A Record High 100,000 NYC Young Adults Head to Work Today for Paid Summer Jobs through City Program
By Yehudit Garmaise
A record-high 100,000 New York City young adults between the ages of 14 and 24 went to work today as part of the city’s Summer Youth Employment Program (SYEP), to make $15 an hour in a variety of jobs in hospitals, the NYPD, the Parks Department, the Department of Transportation, Google, and other public and private companies.
“If we want our young people to strive for a better city, and better lives, we have to create better opportunities,” said Mayor Eric Adams this morning at Maimonides Medical Center, which has been participating in the SYEP for the last 25 years and employed 4,000 students through the program.
Studies show, the mayor said, that young people who pursue summer employment in places that interest them often continue to pursue those careers.
One woman, for instance, who went through the program and worked in healthcare is thinking about going to medical school.

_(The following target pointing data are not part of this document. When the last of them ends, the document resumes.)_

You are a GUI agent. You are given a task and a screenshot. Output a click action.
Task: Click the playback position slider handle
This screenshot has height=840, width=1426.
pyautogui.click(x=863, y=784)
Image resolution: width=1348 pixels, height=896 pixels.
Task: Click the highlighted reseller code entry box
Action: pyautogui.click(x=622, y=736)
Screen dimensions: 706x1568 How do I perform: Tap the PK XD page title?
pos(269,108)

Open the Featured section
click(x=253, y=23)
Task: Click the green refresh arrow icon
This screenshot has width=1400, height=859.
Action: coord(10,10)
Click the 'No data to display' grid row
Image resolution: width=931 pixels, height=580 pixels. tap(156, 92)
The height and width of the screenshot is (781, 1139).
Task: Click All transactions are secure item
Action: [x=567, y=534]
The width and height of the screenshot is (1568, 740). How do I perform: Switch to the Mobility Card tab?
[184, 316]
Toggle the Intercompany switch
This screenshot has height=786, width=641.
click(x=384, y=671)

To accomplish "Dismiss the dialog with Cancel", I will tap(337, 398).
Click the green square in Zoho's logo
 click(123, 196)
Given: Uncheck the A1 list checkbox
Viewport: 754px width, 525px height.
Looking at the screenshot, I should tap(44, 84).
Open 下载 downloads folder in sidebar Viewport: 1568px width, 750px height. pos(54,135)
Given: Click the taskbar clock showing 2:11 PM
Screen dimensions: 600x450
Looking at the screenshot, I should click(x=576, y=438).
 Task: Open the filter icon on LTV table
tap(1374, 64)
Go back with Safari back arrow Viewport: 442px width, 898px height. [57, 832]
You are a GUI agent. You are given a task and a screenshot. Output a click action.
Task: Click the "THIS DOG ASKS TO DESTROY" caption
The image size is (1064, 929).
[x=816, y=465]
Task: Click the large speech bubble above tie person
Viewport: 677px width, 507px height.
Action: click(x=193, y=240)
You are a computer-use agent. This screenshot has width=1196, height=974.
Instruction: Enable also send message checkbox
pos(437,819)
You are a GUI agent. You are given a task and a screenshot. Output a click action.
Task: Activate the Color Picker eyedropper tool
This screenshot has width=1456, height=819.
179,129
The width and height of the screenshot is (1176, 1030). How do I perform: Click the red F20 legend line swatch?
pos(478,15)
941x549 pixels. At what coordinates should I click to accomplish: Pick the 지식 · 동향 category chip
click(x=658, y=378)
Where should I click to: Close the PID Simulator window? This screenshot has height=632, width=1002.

The deadline to submit applications to NYC’s SYEP, the nation’s largest youth employment program, was May 6, but Mayor Adams has secured funding to ensure the program will continue for years to come.
SYEP participants not only get plentiful chances to explore their career interests and career pathways, but the young adults will learn Mayor Adams proudly said, “financial literacy: how to build credit, how to budget, and how to fill out W-2 forms.”
Although the mayor he did not get his paychecks via direct deposit until he was an adult, 60% of the SYEP participants have done so.
“They are learning early,” said the mayor, who added that participants also will learn skills about how to interact professional in office spaces. “We are going to teach them mindfulness, self-care, how to interact in business environments.”
While working in offices, hospitals, and police departments will be eye-opening, fun, and interesting, SYEP participants also get to go on excursions beyond the four walls of offices.
“We are going to take them to Wall Street, to the UN, and to City Hall to see how we get stuff done,” the mayor said. “We are going to expose them to this entire city instead of allowing them to believe their block is the globe.
“The globe goes beyond what their neighborhoods show them every day.”